Government says it is taking steps to implement a road regulation which will require all commercial vehicles operating in the country have speed limiters fitted on them as part of measures being taken to stem the spate of road accidents.
At least 60 persons were crashed dead last Friday and several others injured in separate road accidents in the Central and Bono East regions involving high occupancy vehicles.
Official statistics from the Police show 411 persons have been killed and 2,048 others injured through road crashes from January to February this year.
Addressing a news conference on the latest development, Executive Director of the National Road Safety Commission (NRSC), May Obiri-Yeboah said her outfit intends to lead a conversation on the regulation on speed limiters.
The speed limiter, she said, will “help manage speeds as a major contributory factor to road traffic crashes”.
Beyond that, she told journalists they have procured 10 speed radar guns and alcometers as well as 4,000 jackets at the cost of 1.5 million cedis to enhance the capacity of the Police MTTD in enforcing road traffic laws and regulations.
These equipment, she said will be handed over to the Police MTTD before the end of March.
Meanwhile she said the NRSC is working towards becoming an Authority to be able to “sanction transport service providers for lapses” in their operational standards just like the airline industry have.
She said Cabinet has granted approval of the Memorandum to transform the National Road Safety Commission to National Road Safety Authority.
“The Attorney General has completed the draft Bill and the Ministry of Transport is preparing to engage the relevant Parliamentary-Select Committees.

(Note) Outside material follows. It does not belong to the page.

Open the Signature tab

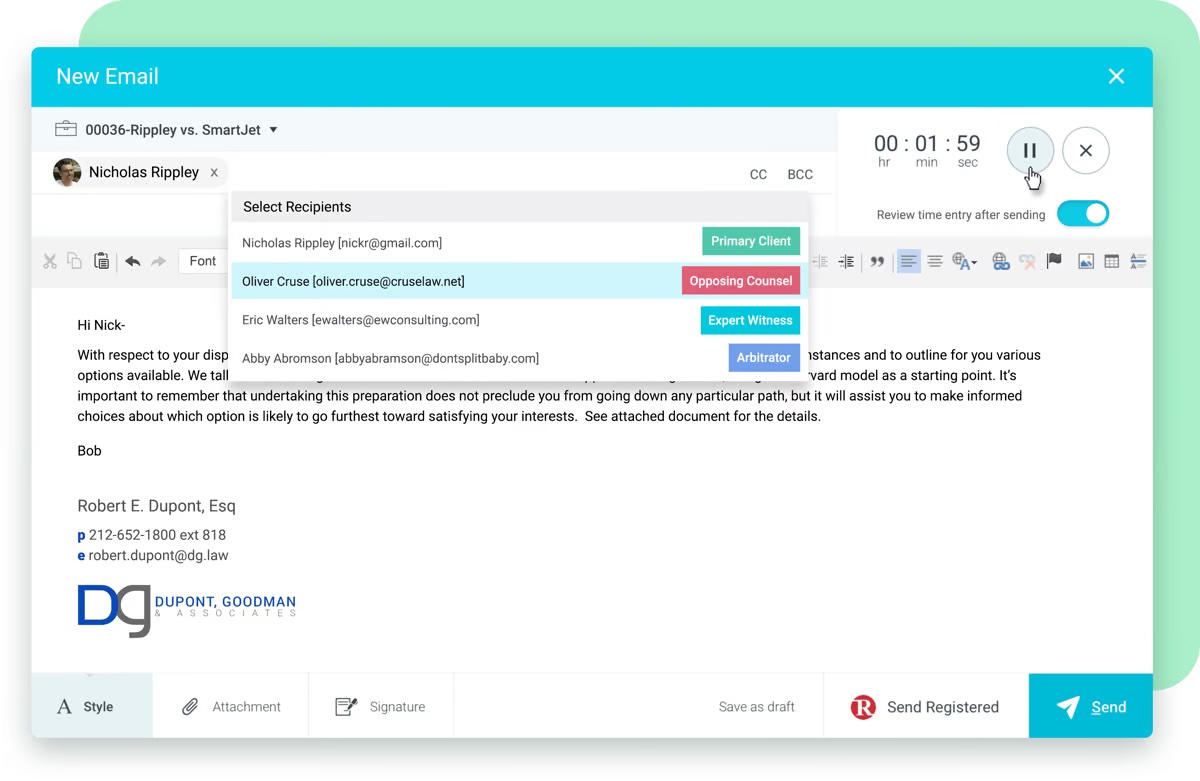pos(381,706)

The NRSC becoming Authority, she explained, will mandate it to enforce standards on road safety as regards the design, construction and use of the road and vehicle and be responsible for the regulation of commercial transport operations and services.
Over 6 million cedis
The Executive Secretary said the NRSC has received 6.50 million cedis from the Ghana Road Fund which it has since December last year been using for the implementation of part of its action plan and comprehensive road safety education.
In line with this, she said the Commission has trained and deployed 300 graduates across Ghana to educate drivers, motorcyclists and other road users at 51 strategic locations along the major highways in the country.
She mentioned lorry terminals, tollbooths, schools, markets and public places within the communities as some of the locations the graduates have been carrying out their education on daily basis.
“In addition, the Commission has collaborated with NABCO to deploy some 500 personnel across some strategic terminals and corridors to help increase public awareness on best road safety practices,” she added.
Ms Obiri-Yeboah has asked the public to support the implementation of some critical road safety interventions to save lives on our roads, saying “Road Safety is a way of life and a collective responsibility”
“Road users must remember that the use of the road require knowledge and responsibility. All road users must demonstrate discipline at all times whilst in traffic as drivers, riders, pedestrians, passengers,” she advised.